Consider using trigonometric substitution.
Observe we have 4-x^2 It resembles like 1-sin^2(theta) or 1-cos^2(theta)
Another advantage is if we are able to make the given 4-x^2 into one of the two above trigonometric identity we can easily knock out the square root as 1-sin^2(theta) = cos^2(theta) and 1-cos^2(theta) = sin^2(theta)
Let me choose x=sin(theta)
If I do we would get 4-sin^2(theta) which is not going to help!
So I need to substitute for x such a way that it is going to factor out 4.
So ideal choice would be x=2sin(theta)
4-x^2 would become 4-4sin^2(theta)
4-4sin^2(theta) = 4(1-sin^2(theta)) = 4cos^2(theta)
Let us generalize this.
If we have a^2- x^2, we should be substituting x=asin(theta) or x=acos(theta)
Let us move ahead.
x=2sin(theta)
Differentiating with respect to x
dx=2cos(theta) d theta
Our integral int dx/sqrt(4-x^2) after substitution becomes
int (2cos(theta)d theta)/sqrt(4-4sin^2(theta))

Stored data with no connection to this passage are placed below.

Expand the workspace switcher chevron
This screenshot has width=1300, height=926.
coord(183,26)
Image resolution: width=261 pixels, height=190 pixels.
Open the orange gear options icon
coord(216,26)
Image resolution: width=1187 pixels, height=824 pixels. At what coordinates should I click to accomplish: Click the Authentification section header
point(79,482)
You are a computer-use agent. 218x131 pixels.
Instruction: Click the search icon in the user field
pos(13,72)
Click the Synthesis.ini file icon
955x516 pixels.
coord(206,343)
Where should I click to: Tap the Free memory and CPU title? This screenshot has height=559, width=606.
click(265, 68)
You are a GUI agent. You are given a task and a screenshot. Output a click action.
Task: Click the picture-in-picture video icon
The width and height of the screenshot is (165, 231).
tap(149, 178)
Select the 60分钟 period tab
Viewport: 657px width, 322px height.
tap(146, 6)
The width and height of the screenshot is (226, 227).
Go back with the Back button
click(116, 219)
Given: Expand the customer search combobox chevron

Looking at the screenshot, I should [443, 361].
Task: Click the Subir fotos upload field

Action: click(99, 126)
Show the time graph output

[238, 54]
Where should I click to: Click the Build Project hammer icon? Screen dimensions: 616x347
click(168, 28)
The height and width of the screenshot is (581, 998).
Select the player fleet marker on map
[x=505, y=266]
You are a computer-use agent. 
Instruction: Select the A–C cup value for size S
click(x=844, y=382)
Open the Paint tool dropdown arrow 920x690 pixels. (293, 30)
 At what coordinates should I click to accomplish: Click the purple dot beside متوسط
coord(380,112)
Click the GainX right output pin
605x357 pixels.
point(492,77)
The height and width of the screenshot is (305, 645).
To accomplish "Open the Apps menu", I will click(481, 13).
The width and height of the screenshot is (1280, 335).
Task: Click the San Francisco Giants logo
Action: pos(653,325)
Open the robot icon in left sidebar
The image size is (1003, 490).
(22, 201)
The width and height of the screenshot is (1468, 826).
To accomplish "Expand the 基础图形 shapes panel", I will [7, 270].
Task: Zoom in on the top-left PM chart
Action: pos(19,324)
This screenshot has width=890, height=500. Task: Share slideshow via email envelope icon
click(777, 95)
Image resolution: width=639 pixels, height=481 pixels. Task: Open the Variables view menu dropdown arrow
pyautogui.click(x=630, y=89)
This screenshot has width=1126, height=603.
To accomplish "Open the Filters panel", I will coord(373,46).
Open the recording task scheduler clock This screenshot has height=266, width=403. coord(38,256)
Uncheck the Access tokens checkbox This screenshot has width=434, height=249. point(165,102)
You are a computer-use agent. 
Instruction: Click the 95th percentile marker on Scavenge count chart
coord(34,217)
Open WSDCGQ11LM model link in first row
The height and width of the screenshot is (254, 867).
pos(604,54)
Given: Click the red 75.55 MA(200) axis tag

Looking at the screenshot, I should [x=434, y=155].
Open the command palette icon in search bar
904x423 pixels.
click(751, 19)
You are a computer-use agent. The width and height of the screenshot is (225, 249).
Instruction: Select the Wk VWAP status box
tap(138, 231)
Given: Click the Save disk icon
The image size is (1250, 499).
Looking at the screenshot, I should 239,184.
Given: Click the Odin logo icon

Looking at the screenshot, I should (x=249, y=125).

=int (2cos(theta) d theta)/sqrt(4(1-sin^2(theta))
=int(2cos(theta) d theta)/sqrt(4cos^2(theta))
=int(2cos(theta) d theta)/(2cos(theta))
=intcancel(2cos(theta) d theta)/cancel(2cos(theta))
=int d theta
= theta + C
We took x = 2sin(theta)
sin(theta)=x/2
theta = sin^-1(x/2)
Our final answer sin^-1(x/2)+C